>> BEGIN EXTRACTED INFORMATION

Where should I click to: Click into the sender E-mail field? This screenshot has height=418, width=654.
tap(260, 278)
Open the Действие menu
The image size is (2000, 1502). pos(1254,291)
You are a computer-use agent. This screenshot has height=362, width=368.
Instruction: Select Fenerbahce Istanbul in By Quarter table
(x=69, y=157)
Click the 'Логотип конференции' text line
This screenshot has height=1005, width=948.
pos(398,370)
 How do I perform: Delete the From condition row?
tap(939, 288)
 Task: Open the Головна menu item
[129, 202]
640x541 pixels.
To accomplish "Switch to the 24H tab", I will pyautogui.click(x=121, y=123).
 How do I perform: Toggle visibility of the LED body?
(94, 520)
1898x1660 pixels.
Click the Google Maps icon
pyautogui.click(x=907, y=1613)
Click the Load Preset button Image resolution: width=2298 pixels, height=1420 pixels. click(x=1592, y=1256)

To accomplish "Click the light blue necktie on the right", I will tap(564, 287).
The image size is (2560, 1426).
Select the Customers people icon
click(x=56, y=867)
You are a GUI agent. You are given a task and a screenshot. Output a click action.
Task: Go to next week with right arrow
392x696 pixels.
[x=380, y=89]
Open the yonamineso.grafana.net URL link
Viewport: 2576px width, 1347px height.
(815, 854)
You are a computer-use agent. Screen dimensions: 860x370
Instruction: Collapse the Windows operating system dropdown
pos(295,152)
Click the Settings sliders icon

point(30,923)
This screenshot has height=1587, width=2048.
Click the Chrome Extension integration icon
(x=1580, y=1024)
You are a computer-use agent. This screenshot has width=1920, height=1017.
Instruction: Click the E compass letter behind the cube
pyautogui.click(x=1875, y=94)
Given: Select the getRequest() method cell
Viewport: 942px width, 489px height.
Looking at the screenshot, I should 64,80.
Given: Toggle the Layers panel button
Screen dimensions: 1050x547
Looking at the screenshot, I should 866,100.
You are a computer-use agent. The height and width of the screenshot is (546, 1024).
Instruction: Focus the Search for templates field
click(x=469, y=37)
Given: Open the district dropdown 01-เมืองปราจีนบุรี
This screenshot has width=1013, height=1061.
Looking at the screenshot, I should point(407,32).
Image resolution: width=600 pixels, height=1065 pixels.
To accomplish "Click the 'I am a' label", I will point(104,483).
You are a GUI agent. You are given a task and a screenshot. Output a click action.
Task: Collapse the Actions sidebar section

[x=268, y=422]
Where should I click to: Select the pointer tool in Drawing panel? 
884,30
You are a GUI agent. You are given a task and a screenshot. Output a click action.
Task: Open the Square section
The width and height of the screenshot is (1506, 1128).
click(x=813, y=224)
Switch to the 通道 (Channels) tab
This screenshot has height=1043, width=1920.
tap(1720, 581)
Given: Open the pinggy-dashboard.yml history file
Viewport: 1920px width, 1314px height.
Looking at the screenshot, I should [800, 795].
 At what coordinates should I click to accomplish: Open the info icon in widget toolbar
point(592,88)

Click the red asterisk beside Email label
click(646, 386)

>> END EXTRACTED INFORMATION

Please rename "Instruction" to "Step" throughout the records above and reproduce them with everything else unchanged.

→ **WORKED ANSWER**:
Where should I click to: Click into the sender E-mail field? This screenshot has height=418, width=654.
tap(260, 278)
Open the Действие menu
The image size is (2000, 1502). pos(1254,291)
You are a computer-use agent. This screenshot has height=362, width=368.
Step: Select Fenerbahce Istanbul in By Quarter table
(x=69, y=157)
Click the 'Логотип конференции' text line
This screenshot has height=1005, width=948.
pos(398,370)
 How do I perform: Delete the From condition row?
tap(939, 288)
 Task: Open the Головна menu item
[129, 202]
640x541 pixels.
To accomplish "Switch to the 24H tab", I will pyautogui.click(x=121, y=123).
 How do I perform: Toggle visibility of the LED body?
(94, 520)
1898x1660 pixels.
Click the Google Maps icon
pyautogui.click(x=907, y=1613)
Click the Load Preset button Image resolution: width=2298 pixels, height=1420 pixels. click(x=1592, y=1256)

To accomplish "Click the light blue necktie on the right", I will tap(564, 287).
The image size is (2560, 1426).
Select the Customers people icon
click(x=56, y=867)
You are a GUI agent. You are given a task and a screenshot. Output a click action.
Task: Go to next week with right arrow
392x696 pixels.
[x=380, y=89]
Open the yonamineso.grafana.net URL link
Viewport: 2576px width, 1347px height.
(815, 854)
You are a computer-use agent. Screen dimensions: 860x370
Step: Collapse the Windows operating system dropdown
pos(295,152)
Click the Settings sliders icon

point(30,923)
This screenshot has height=1587, width=2048.
Click the Chrome Extension integration icon
(x=1580, y=1024)
You are a computer-use agent. This screenshot has width=1920, height=1017.
Step: Click the E compass letter behind the cube
pyautogui.click(x=1875, y=94)
Given: Select the getRequest() method cell
Viewport: 942px width, 489px height.
Looking at the screenshot, I should 64,80.
Given: Toggle the Layers panel button
Screen dimensions: 1050x547
Looking at the screenshot, I should 866,100.
You are a computer-use agent. The height and width of the screenshot is (546, 1024).
Step: Focus the Search for templates field
click(x=469, y=37)
Given: Open the district dropdown 01-เมืองปราจีนบุรี
This screenshot has width=1013, height=1061.
Looking at the screenshot, I should point(407,32).
Image resolution: width=600 pixels, height=1065 pixels.
To accomplish "Click the 'I am a' label", I will point(104,483).
You are a GUI agent. You are given a task and a screenshot. Output a click action.
Task: Collapse the Actions sidebar section

[x=268, y=422]
Where should I click to: Select the pointer tool in Drawing panel? 
884,30
You are a GUI agent. You are given a task and a screenshot. Output a click action.
Task: Open the Square section
The width and height of the screenshot is (1506, 1128).
click(x=813, y=224)
Switch to the 通道 (Channels) tab
This screenshot has height=1043, width=1920.
tap(1720, 581)
Given: Open the pinggy-dashboard.yml history file
Viewport: 1920px width, 1314px height.
Looking at the screenshot, I should [800, 795].
 At what coordinates should I click to accomplish: Open the info icon in widget toolbar
point(592,88)

Click the red asterisk beside Email label
click(646, 386)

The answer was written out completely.